**Exercise prompt**
Restate word for word every line from the top of the data below down through the line that holds "387x160 pixels.".

(Data items)
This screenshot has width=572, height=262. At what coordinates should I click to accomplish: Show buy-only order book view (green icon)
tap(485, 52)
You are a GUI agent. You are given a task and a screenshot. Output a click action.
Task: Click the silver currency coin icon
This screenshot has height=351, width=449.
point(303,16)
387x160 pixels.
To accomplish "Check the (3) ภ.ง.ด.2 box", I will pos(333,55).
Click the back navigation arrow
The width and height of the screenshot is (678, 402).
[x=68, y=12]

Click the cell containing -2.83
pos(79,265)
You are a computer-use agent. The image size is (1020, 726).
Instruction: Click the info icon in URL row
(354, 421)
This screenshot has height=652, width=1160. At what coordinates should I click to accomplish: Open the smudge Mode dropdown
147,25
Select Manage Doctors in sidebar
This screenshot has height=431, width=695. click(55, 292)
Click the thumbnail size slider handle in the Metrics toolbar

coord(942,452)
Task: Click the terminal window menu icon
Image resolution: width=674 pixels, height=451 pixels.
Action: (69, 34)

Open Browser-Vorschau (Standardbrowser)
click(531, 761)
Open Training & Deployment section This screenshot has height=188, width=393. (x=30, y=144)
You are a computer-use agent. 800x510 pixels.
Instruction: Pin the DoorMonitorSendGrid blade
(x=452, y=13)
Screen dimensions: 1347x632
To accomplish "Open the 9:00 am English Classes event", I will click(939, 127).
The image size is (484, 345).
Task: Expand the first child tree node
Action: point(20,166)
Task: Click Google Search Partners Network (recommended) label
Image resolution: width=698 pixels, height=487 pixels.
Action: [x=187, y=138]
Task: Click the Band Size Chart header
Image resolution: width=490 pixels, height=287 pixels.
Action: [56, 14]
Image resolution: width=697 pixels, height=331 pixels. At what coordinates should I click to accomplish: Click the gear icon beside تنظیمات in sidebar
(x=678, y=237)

**Response to this task**
This screenshot has width=572, height=262. At what coordinates should I click to accomplish: Show buy-only order book view (green icon)
tap(485, 52)
You are a GUI agent. You are given a task and a screenshot. Output a click action.
Task: Click the silver currency coin icon
This screenshot has height=351, width=449.
point(303,16)
387x160 pixels.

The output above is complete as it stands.